╭─ Extracto facilitado

La opinión de Jesús Ortiz, consultor sénior de Estudio de Comunicación.
Confieso que me enteré poco antes de encarar la redacción de estas líneas de que hay un Día Mundial de la Voz. Bueno: ya sé que no es muy sorprendente porque hay días mundiales de casi todo. De hecho, ni una sola de las 365 jornadas del año se queda sin su “día de”. Resulta, en fin, que el 16 de abril es el de la Voz, cosa de la que me alegro porque siempre he tenido la sensación de que dábamos muy poca importancia a nuestras posibilidades de comunicarnos con los demás mediante esta herramienta fundamental y bueno es, por tanto, que al menos una vez al año se le “haga caso”. Porque hablamos de comunicación: ni más ni menos.

╰─
╭─ Sección de datos

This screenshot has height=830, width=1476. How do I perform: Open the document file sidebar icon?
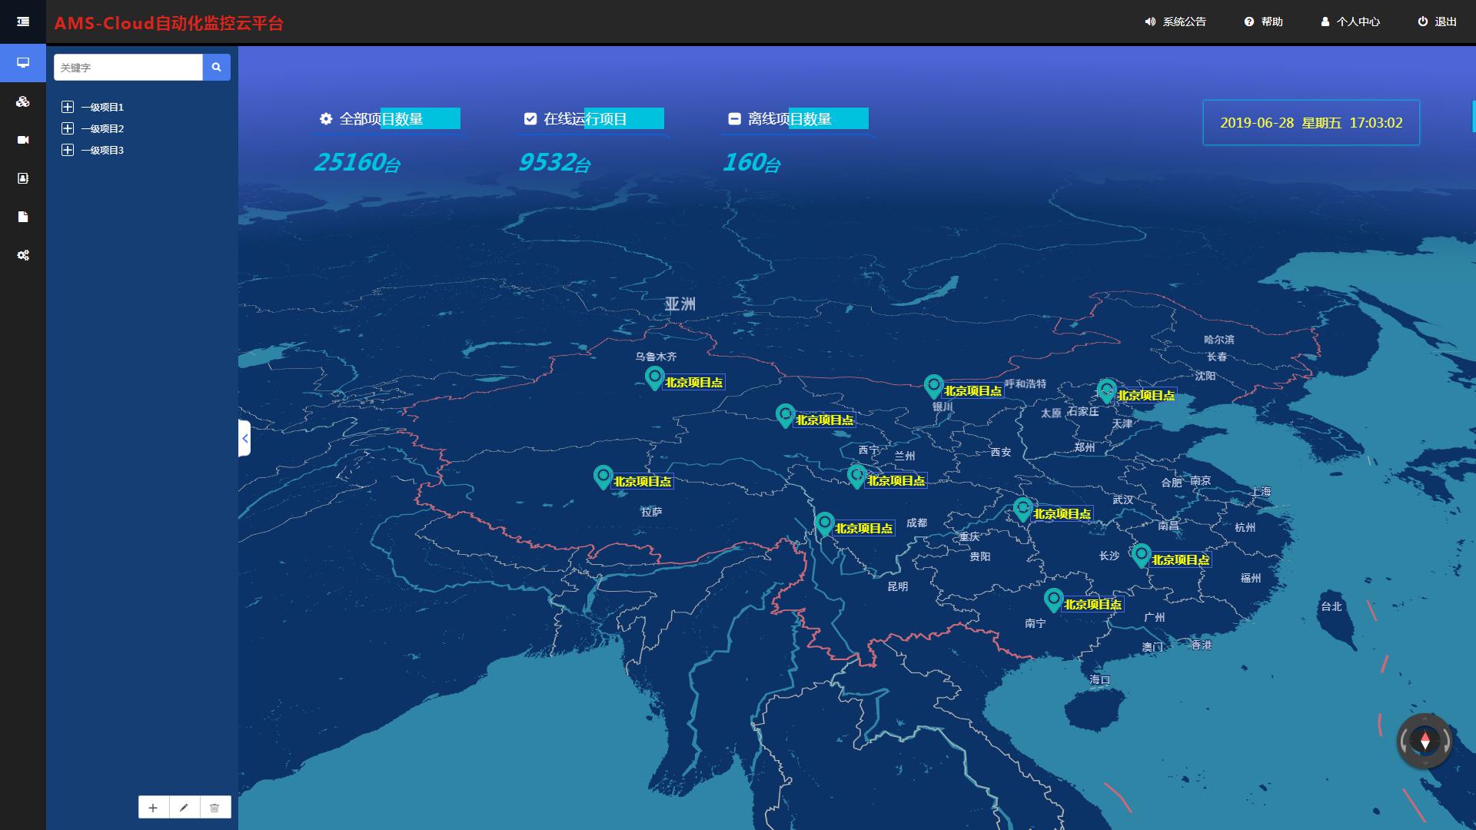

╰─

# Instrucciones de trabajo:
A. Según el texto sobre el Día Mundial de la Voz, ¿en qué fecha se celebra ese día?
B. Indica si cada afirmación coincide con el texto sobre el Día Mundial de la Voz y cita las palabras exactas que lo deciden: (i) El autor conocía el Día Mundial de la Voz desde hacía mucho tiempo. (ii) Según el autor, todas las jornadas del año tienen su "día de". (iii) El autor se alegra de que exista el Día Mundial de la Voz.
C. Retoma el texto sobre el Día Mundial de la Voz a partir de su última oración.

# Respuestas del ejercicio:
A. El 16 de abril.

B.
(i) No: "me enteré poco antes de encarar la redacción de estas líneas de que hay un Día Mundial de la Voz".
(ii) Sí: "ni una sola de las 365 jornadas del año se queda sin su “día de”".
(iii) Sí: "cosa de la que me alegro".

C.
Si tenemos en cuenta la secuencia temporal de la comunicación humana, es fácil suponer que primero fue el gesto, inmediatamente seguido de sonidos más o menos identificables que derivaron con bastante rapidez en un lenguaje elemental y poco a poco enriquecido después, a medida que los sapiens íbamos tomando conciencia de sus posibilidades. Luego ya vinieron el dibujo de signos informativos (las pinturas rupestres, que llamamos hoy) y la escritura. Siendo así, podemos aceptar que la escritura, la transmisión de ideas y pensamientos mediante la palabra escrita, es como una partitura en la que diferentes “notas” definen el sonido, el ritmo, el tempo… de lo que queremos transmitir en formato “hablado”. No sé, en fin, si es abrir un debate interesante o estéril preguntarse si pensamos con palabras escritas o sonoras; no es el objetivo de estas líneas, pero creo que normalmente pensamos en “sonidos” o en ideogramas. En nuestra naturaleza, el sonido es natural; la escritura es una habilidad adquirida.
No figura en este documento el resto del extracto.